[llvm] [VPlan] Fold safe divisors into VP intrinsics with EVL (PR #148828)

Wed Jul 16 10:03:37 PDT 2025

================
@@ -2176,6 +2176,52 @@ static VPRecipeBase *optimizeMaskToEVL(VPValue *HeaderMask,
       .Default([&](VPRecipeBase *R) { return nullptr; });
 }
 
+/// Try to optimize safe divisors away by converting their users to VP
+/// intrinsics:
+///
+/// udiv x, (vp.merge allones, y, 1, evl) -> vp.udiv x, y, allones, evl
+///
+/// Note the lanes past EVL will be changed from x to poison. This only works
+/// for the EVL-based IV and not any arbitrary EVL, because we know nothing
+/// will read the lanes past the EVL-based IV.
----------------
lukel97 wrote:

The users of the op aren't predicated in the sense that they're not converted to VPWidenIntrinsic VP intrinsic recipes, nor are they predicated in terms of `LoopVectorizationCostModel::isPredicatedInst`. 

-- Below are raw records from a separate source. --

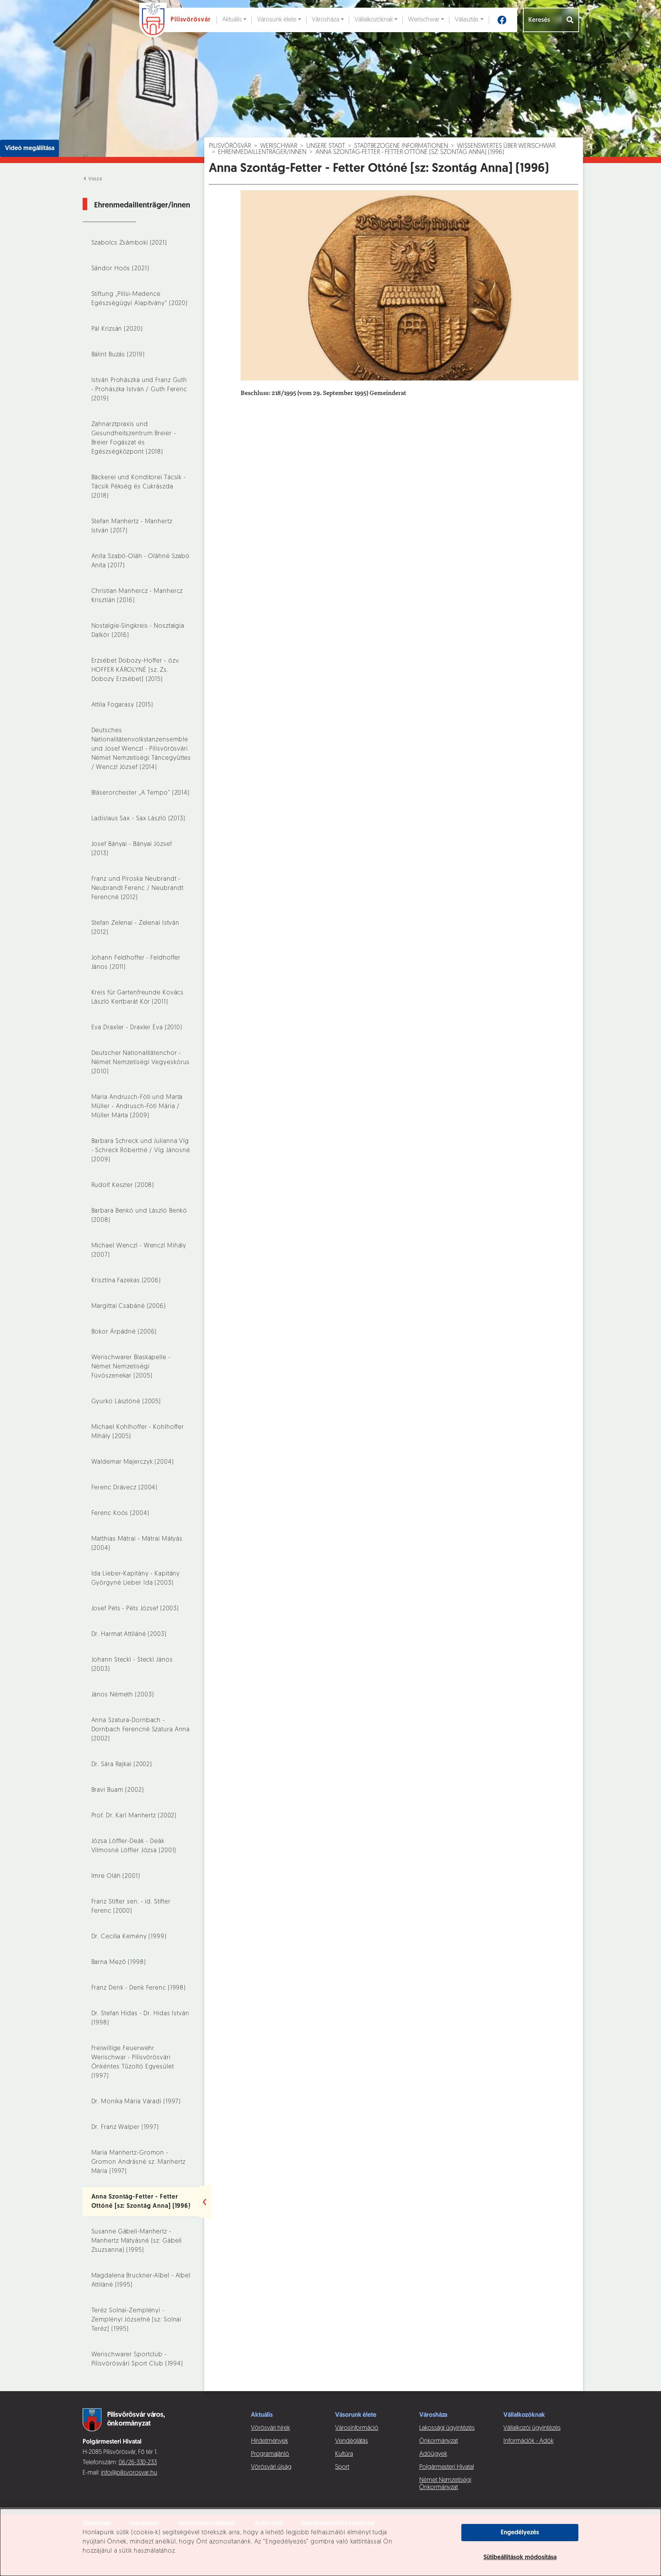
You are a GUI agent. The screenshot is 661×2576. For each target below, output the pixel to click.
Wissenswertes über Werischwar (506, 146)
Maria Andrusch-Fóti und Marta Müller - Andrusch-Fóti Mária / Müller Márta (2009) (137, 1106)
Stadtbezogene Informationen (401, 146)
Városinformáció (356, 2428)
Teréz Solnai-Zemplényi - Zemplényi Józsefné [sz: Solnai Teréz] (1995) (136, 2320)
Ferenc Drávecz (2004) (124, 1488)
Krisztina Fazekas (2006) (126, 1281)
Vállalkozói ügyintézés (531, 2428)
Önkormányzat (438, 2441)
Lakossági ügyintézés (447, 2428)
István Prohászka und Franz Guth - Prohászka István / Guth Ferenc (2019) (139, 389)
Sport (342, 2467)
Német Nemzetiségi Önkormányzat (445, 2484)
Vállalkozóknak (374, 20)
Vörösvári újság (271, 2467)
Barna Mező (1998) (118, 1962)
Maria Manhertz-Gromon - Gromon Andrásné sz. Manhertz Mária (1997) (138, 2162)
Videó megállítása (29, 148)
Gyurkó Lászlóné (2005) (126, 1402)
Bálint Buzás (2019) (118, 355)
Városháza (325, 20)
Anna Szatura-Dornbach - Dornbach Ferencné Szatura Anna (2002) (140, 1729)
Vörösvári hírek (270, 2428)
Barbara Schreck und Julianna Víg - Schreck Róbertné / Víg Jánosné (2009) (140, 1150)
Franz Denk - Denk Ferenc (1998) (138, 1988)
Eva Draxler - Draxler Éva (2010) (136, 1028)
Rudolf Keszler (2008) (123, 1185)
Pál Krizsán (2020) (117, 329)
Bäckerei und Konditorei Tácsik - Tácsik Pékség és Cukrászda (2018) (138, 487)
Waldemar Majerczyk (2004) (132, 1462)
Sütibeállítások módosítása (520, 2558)
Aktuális (232, 20)
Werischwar (424, 20)
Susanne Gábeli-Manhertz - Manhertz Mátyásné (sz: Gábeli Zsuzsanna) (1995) (136, 2241)
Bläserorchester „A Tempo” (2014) (140, 793)
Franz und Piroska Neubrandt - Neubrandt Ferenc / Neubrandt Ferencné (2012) (137, 888)
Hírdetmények (269, 2441)
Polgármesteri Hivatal (446, 2467)
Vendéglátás (351, 2441)
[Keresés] (570, 20)
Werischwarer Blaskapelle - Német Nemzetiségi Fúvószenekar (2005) (131, 1367)
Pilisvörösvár (230, 146)
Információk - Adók (528, 2441)
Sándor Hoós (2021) (120, 269)
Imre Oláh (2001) (115, 1876)
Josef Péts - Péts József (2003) (135, 1609)
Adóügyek (433, 2454)
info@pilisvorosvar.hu (129, 2473)
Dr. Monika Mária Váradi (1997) (136, 2102)
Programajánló (270, 2454)
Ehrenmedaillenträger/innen (262, 152)
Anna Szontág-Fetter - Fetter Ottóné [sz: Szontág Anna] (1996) (410, 152)
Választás (467, 20)
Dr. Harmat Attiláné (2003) (129, 1634)
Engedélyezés (520, 2533)
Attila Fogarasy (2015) (122, 705)
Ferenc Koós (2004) (120, 1513)
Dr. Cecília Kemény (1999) (129, 1937)
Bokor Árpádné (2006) (124, 1332)
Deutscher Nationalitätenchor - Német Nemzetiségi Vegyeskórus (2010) (140, 1062)
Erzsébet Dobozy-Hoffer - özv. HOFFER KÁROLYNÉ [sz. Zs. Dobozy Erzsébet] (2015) (135, 670)
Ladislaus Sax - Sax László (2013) (138, 819)
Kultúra (344, 2454)
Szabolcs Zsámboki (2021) (129, 243)
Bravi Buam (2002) (117, 1790)
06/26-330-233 (138, 2463)
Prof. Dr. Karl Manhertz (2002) (134, 1816)
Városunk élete (276, 20)
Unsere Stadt (325, 146)
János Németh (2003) (122, 1695)
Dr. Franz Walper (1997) (125, 2127)
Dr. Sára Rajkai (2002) (122, 1764)
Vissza (94, 179)
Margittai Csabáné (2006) (128, 1306)
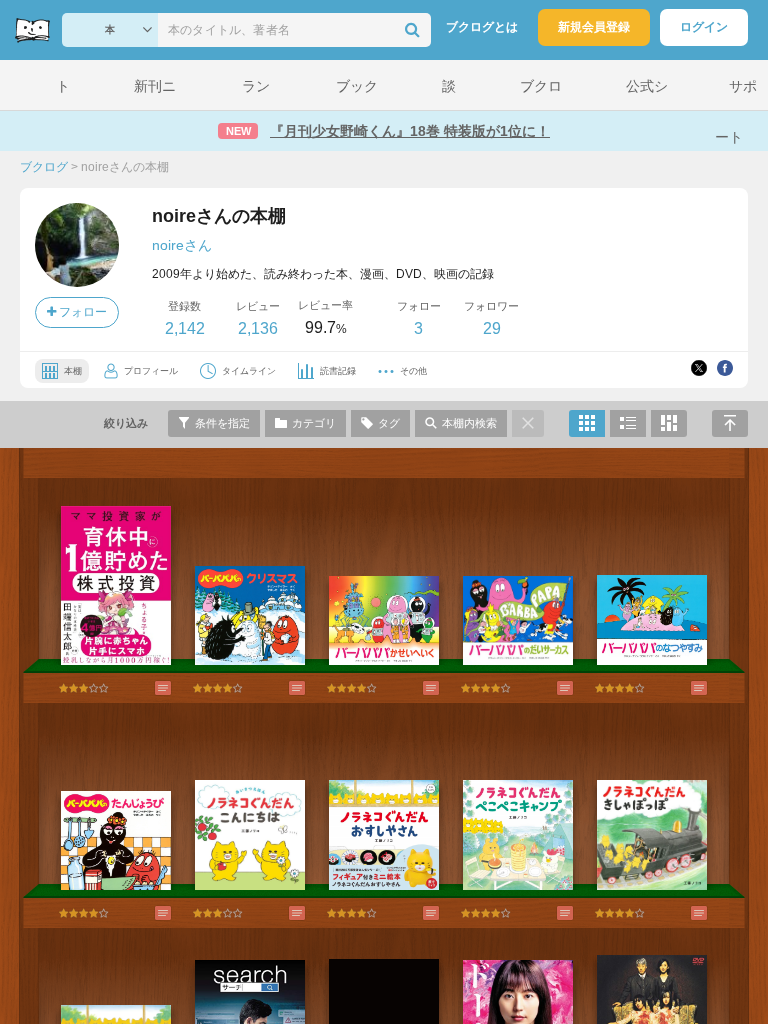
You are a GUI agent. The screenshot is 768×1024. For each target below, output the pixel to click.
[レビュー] (143, 688)
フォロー (81, 312)
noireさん (182, 245)
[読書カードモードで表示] (669, 423)
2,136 (258, 328)
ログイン (704, 27)
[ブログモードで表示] (628, 423)
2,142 (185, 328)
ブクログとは (482, 27)
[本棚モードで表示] (587, 423)
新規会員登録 (594, 27)
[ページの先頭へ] (730, 423)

I guess the point this comment is trying to clarify is that there's an invariant in tail folding that for any recipe, none of the inactive lanes/lanes past EVL will be used, which is what this transform relies on to be correct.

I think this is similar to how we can't use regular ExtractLastElement with tail folding, and we need https://github.com/llvm/llvm-project/pull/149042 to make sure we only access the last active lane.

The EVL-based IV bit stems from the fact that we can't fold for e.g. `udiv x, (vp.merge allones, y, 1, foo) -> vp.udiv x, y, allones, foo` because we don't know that the lanes past foo won't be read. But we can guarantee that for foo=EVL-based IV.


https://github.com/llvm/llvm-project/pull/148828